What is expected: Exact reproduction of the following data is required.

Provided entries:
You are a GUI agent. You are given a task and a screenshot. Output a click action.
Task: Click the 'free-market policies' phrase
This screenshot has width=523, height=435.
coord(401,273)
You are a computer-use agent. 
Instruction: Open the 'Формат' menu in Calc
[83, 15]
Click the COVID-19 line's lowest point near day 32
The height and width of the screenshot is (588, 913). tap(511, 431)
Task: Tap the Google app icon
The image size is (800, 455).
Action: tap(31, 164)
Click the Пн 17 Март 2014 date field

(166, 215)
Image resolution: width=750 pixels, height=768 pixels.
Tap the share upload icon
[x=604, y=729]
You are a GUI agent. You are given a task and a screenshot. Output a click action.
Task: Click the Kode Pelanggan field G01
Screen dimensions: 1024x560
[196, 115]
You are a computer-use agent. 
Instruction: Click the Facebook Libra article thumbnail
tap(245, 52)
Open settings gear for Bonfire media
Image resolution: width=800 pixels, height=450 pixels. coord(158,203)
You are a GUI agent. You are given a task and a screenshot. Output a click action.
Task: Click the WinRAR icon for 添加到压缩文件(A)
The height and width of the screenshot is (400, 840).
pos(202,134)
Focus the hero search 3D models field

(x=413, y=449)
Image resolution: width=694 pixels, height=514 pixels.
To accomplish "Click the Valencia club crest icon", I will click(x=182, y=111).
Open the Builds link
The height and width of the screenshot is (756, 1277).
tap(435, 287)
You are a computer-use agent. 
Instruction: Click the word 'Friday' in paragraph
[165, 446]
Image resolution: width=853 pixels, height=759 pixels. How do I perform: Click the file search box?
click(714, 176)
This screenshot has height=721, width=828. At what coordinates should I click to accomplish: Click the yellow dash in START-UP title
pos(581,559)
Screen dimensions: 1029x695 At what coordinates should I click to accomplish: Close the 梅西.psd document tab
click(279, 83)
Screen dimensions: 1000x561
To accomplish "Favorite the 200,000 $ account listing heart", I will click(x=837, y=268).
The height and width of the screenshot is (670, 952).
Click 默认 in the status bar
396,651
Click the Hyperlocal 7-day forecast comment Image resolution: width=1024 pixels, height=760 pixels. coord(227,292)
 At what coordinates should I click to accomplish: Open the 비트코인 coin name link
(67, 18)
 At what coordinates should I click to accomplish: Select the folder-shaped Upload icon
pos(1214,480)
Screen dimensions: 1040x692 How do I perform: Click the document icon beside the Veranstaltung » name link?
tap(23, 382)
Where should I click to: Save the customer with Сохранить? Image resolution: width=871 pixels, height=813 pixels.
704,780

Answer section:
You are a GUI agent. You are given a task and a screenshot. Output a click action.
Task: Click the 'free-market policies' phrase
This screenshot has width=523, height=435.
coord(401,273)
You are a computer-use agent. 
Instruction: Open the 'Формат' menu in Calc
[83, 15]
Click the COVID-19 line's lowest point near day 32
The height and width of the screenshot is (588, 913). tap(511, 431)
Task: Tap the Google app icon
The image size is (800, 455).
Action: tap(31, 164)
Click the Пн 17 Март 2014 date field

(166, 215)
Image resolution: width=750 pixels, height=768 pixels.
Tap the share upload icon
[x=604, y=729]
You are a GUI agent. You are given a task and a screenshot. Output a click action.
Task: Click the Kode Pelanggan field G01
Screen dimensions: 1024x560
[196, 115]
You are a computer-use agent. 
Instruction: Click the Facebook Libra article thumbnail
tap(245, 52)
Open settings gear for Bonfire media
Image resolution: width=800 pixels, height=450 pixels. coord(158,203)
You are a GUI agent. You are given a task and a screenshot. Output a click action.
Task: Click the WinRAR icon for 添加到压缩文件(A)
The height and width of the screenshot is (400, 840).
pos(202,134)
Focus the hero search 3D models field

(x=413, y=449)
Image resolution: width=694 pixels, height=514 pixels.
To accomplish "Click the Valencia club crest icon", I will click(x=182, y=111).
Open the Builds link
The height and width of the screenshot is (756, 1277).
tap(435, 287)
You are a computer-use agent. 
Instruction: Click the word 'Friday' in paragraph
[165, 446]
Image resolution: width=853 pixels, height=759 pixels. How do I perform: Click the file search box?
click(714, 176)
This screenshot has height=721, width=828. At what coordinates should I click to accomplish: Click the yellow dash in START-UP title
pos(581,559)
Screen dimensions: 1029x695 At what coordinates should I click to accomplish: Close the 梅西.psd document tab
click(279, 83)
Screen dimensions: 1000x561
To accomplish "Favorite the 200,000 $ account listing heart", I will click(x=837, y=268).
The height and width of the screenshot is (670, 952).
Click 默认 in the status bar
396,651
Click the Hyperlocal 7-day forecast comment Image resolution: width=1024 pixels, height=760 pixels. coord(227,292)
 At what coordinates should I click to accomplish: Open the 비트코인 coin name link
(67, 18)
 At what coordinates should I click to accomplish: Select the folder-shaped Upload icon
pos(1214,480)
Screen dimensions: 1040x692 How do I perform: Click the document icon beside the Veranstaltung » name link?
tap(23, 382)
Where should I click to: Save the customer with Сохранить? Image resolution: width=871 pixels, height=813 pixels.
704,780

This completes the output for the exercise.